→ **Exercise details**
Continue the piece below that imagines Rachel Carson returning as a caped superhero, starting right after its final sentence.

╭─ Text under study

I’ve been fantasizing lately about a hero, someone out of the past who could come back and save us from ourselves. There seemed an obvious choice for the role. I gave her superpowers. And imagined that if she did come back, she’d be swearing her head off. Not her usual style, but desperate times call for desperate measures.
Screw this, Rachel Carson would say.
I see her, in pearls and a twin set, wearing a nice pair of slacks (better suited than a skirt for action) and a cape. (Because all traditional superheroes have capes.)
Screw this, she says, and tips over the table at the Monsanto board meeting. Or maybe it’s Dupont. Either way, the suited riffraff scatter like dried-up leaves. Like something that fell off a tree that died when their heavily marketed formula (which made them millions) was sprayed around it. You know—to keep the weeds down.

╰─
╭─ Information provided

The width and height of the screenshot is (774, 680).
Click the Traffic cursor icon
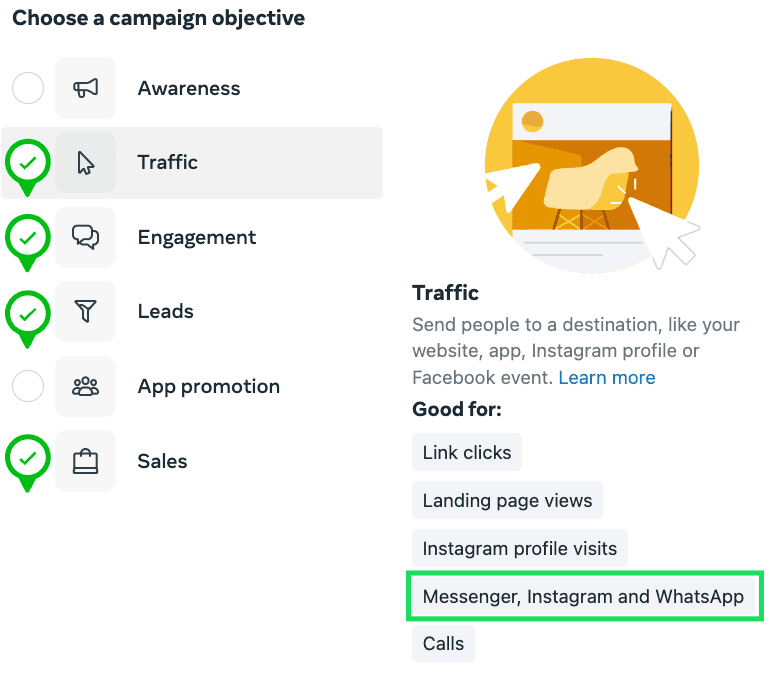(x=85, y=163)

╰─

→ **Answer section**
Her work at the board meeting done, Rachel takes to the air, flying with her cape streaming out behind her, to get to the home and garden center. Once there she commandeers a John Deere and rides it down the aisles, knocking all kinds of chemical crap off the shelves with a broomstick. (She could just fly down the aisles—but on the mower, she’s slower, and this gives people a chance to think. Think, god damn it. That’s what Rachel’s saying, in my daydream.)
When she’s hit a few Lowes stores and Home Depots (multi-city tour), she’s off to the fossil-fuel company. You can fill in the blank here—pick any one of several that fight with tooth, nail and huge sums of money to oppose the kinds of energy that don’t cause disasters or heat up the planet. (Sure it’s a cliché, but like Rachel says: Ever hear of a solar spill?) Their latest pipeline faced a lot of opposition for running through culturally and environmentally sensitive lands, but eventually politicians caved and protesters were forcibly removed. After the tear gas cleared the pipeline was completed; it leaked almost immediately.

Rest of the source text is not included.